Bei vertrackteren Fällen muß dann aber doch ein menschlicher Unparteiischer zu Hilfe kommen. Hin und wieder kommt es zu Pattsituationen, in denen keine Mannschaft mehr weiß, was sie tun soll, und minutenlang regungslos verharrt. Dann ist der echte Schiedsrichter gefragt, der per Knopfdruck die orientierungslosen Spieler befreit.

Das menschliche Team hinter dem Simulationsprogramm hat letztes Jahr als Newcomer das Turnier völlig überraschend gewonnen. „Japan, die USA und Australien arbeiten seit Jahren auf diesem Gebiet und haben ganz andere finanzielle Mittel als wir“, sagt Burkhard verwundert.
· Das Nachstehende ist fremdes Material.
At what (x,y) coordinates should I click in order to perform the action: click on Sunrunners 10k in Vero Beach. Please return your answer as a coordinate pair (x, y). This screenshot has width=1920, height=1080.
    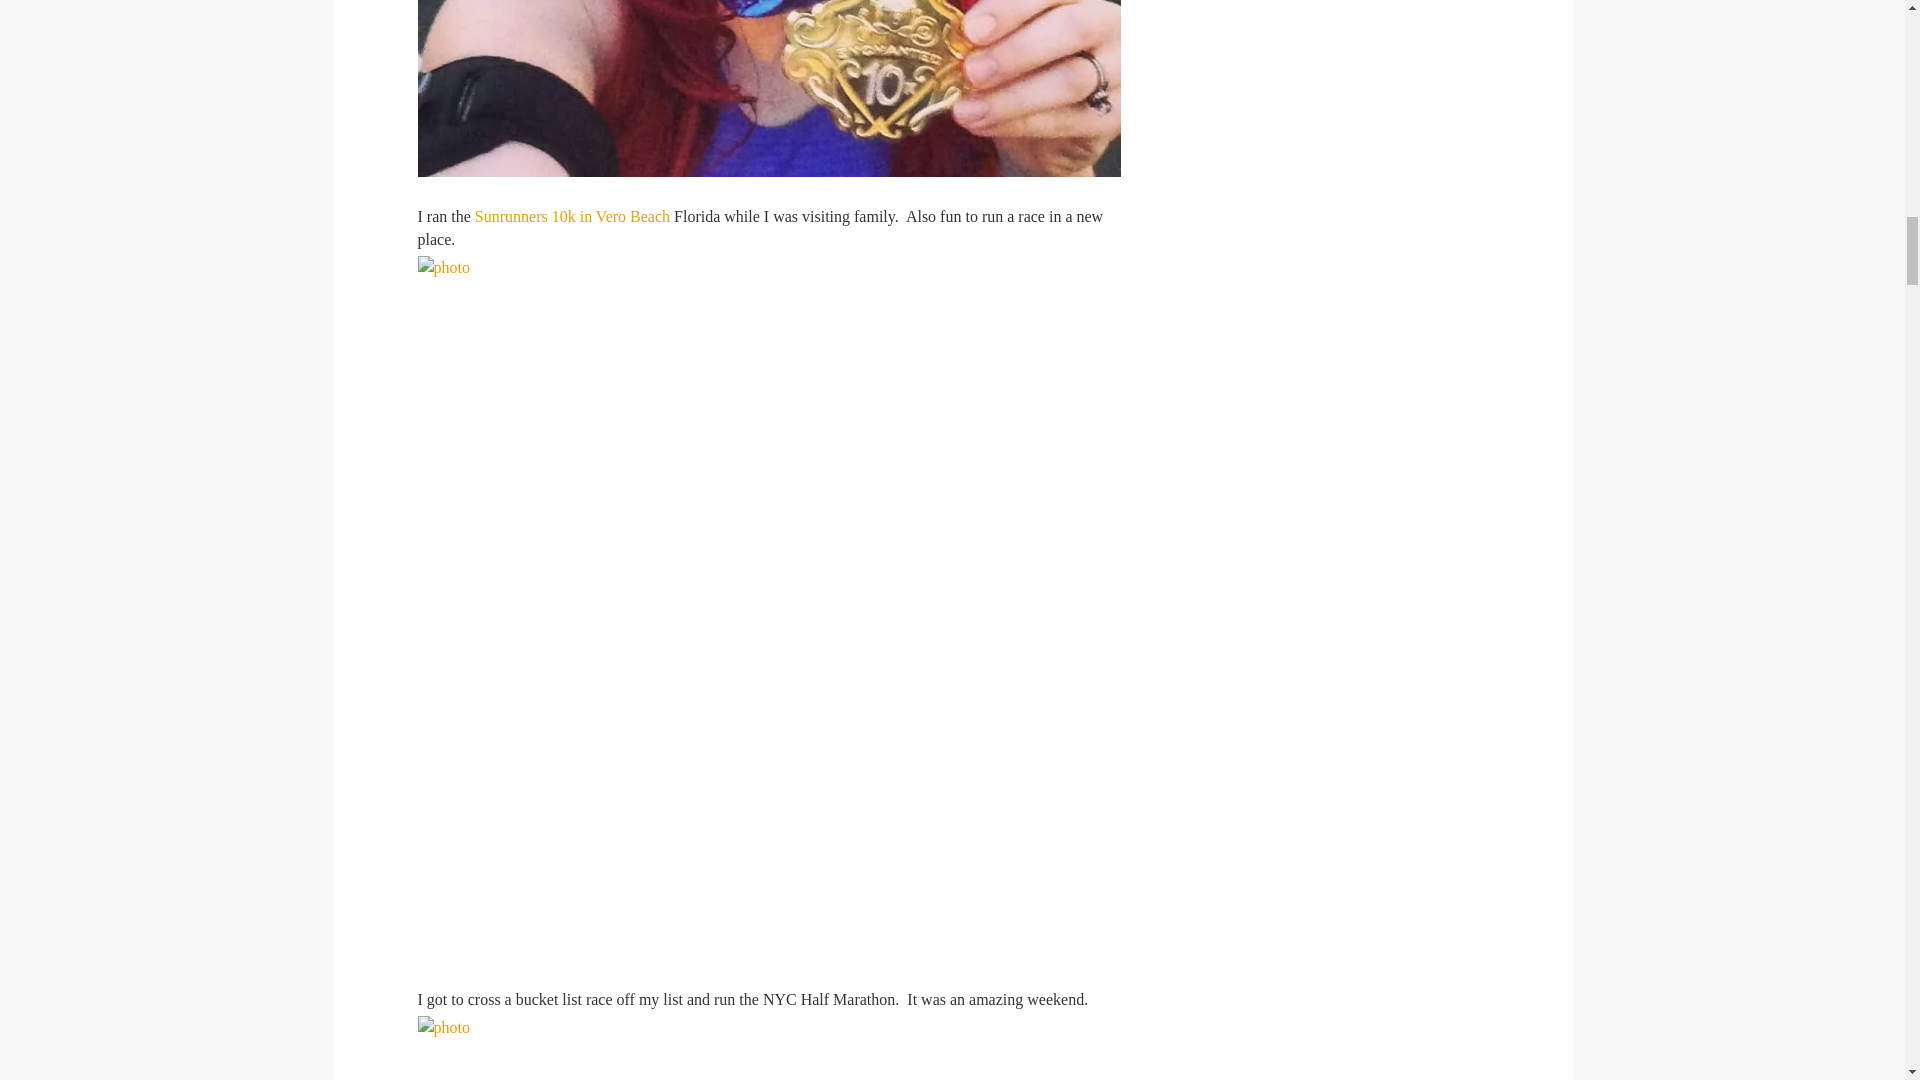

Die Berliner Informatiker hatten gerade mal ein paar Monate an dem Programm getüftelt. Mittlerweile haben sie es ein ganzes Stück weiterentwickelt. Die virtuellen Spieler wissen, was sie bei einer Abseitsfalle zu tun haben und daß ein gezielter Paß wirkungsvoller ist, als nur aufs Tor zu ballern.

Eine Spielerei von Computerfreaks ist Roboterfußball übrigens nicht. Es handelt es sich um eine ernsthafte Forschungsrichtung – die hohe Kunst, Computern das Denken beizubringen. Und das ist gar nicht so einfach. „Das Projekt zu verwirklichen wird Forscher weltweit noch 50 bis 100 Jahre beschäftigen“, prognostiziert Burkhard. Den Anfang machten Schachprogramme, doch das ist jetzt ausgereizt – „Deep Blue“ ist ja bekanntermaßen nicht mehr zu schlagen. Beim Fußballspielen werden den Rechnern weit kompliziertere Fähigkeiten abverlangt: Sie müssen sich auf verschiedene Situationen einstellen, blitzschnelle Entscheidungen treffen und fähig sein, als Team zu funktionieren. Sind sie dazu in der Lage, können Programme für die Arbeitswelt entwickelt werden.

Doch jetzt geht es erst mal um die WM. In Paris darf sich der Torwart solche Patzer wie beim Training nicht mehr erlauben.